By , ,
Published December 23, 2015
The Senate on Thursday approved a 60-day extension of unemployment insurance benefits for the long-term unemployed, this as the Labor Department reported a surprising spike not only in the number of first-time jobless claims by 24,000, the most since February, but also the number of people continuing to draw long term benefits rose from 4.57 million to 4.64 million.
Only three Republicans joined the Democratic caucus to pass the $18 billion bill, in a vote of 59-38, following weeks of contentious fighting, with the GOP insisting that any extension be paid for with offsets and Democrats insisting that sky-high unemployment necessitated unpaid-for, emergency measures.

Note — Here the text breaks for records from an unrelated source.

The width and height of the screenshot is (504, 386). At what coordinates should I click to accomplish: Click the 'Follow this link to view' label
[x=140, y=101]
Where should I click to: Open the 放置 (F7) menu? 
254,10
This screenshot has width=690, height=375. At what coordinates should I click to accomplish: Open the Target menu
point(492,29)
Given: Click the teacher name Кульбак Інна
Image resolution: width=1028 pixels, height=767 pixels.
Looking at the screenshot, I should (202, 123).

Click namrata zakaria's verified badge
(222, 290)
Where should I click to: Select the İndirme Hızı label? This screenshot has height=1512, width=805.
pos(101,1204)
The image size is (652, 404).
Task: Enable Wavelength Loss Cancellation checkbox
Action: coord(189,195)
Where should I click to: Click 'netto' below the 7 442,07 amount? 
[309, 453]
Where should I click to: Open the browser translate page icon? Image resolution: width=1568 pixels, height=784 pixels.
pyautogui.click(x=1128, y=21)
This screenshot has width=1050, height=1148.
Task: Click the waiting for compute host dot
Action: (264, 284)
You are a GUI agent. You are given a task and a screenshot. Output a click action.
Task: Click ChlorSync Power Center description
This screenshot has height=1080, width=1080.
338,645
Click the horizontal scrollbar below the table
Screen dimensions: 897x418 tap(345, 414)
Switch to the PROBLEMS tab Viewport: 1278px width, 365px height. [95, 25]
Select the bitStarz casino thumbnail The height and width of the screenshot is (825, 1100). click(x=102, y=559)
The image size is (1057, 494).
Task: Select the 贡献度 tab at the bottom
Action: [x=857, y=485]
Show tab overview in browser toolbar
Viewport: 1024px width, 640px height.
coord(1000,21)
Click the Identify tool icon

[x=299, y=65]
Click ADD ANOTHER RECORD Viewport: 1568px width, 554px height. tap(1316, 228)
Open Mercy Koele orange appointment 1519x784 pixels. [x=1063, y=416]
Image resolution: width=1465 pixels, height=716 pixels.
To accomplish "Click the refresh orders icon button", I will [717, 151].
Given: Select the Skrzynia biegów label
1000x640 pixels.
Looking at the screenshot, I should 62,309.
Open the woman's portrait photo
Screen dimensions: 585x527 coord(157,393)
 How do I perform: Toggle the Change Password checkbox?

Senators also overwhelmingly approved an amendment offered by Sen. John McCain, R-AZ, to put the Senate on record as being against a value-added tax (VAT), on the heels of a speech by White House senior adviser and former Federal Reserve Chairman Paul Volcker in which he told a group in New York that the tax might be more acceptable now. The McCain measure was merely symbolic, called a "Sense of the Senate" resolution, but the strong 85-13 vote sent a message that the VAT is "a massive tax increase that will cripple families."
Republicans have vowed to keep jobless benefits extensions short as Congress heads into this crucial midterm campaign season, thereby highlighting Democrats' additions to the debt. Democrats continued to portray Republicans as cynical and the "party of 'No'."
"We should balance the budget as quickly as we possibly can. But we should not balance the budget in the grips of the worst recession since the Great Depression. Doing that would only put more people out of work," said Senate Finance Committee Chairman Max Baucus, D-MT.
"The question we ought to be asking is what's so wrong with trying to pay for what we're doing?" asked Sen. Tom Coburn, R-OK, who helped lead the charge to find a way to pay for the bill.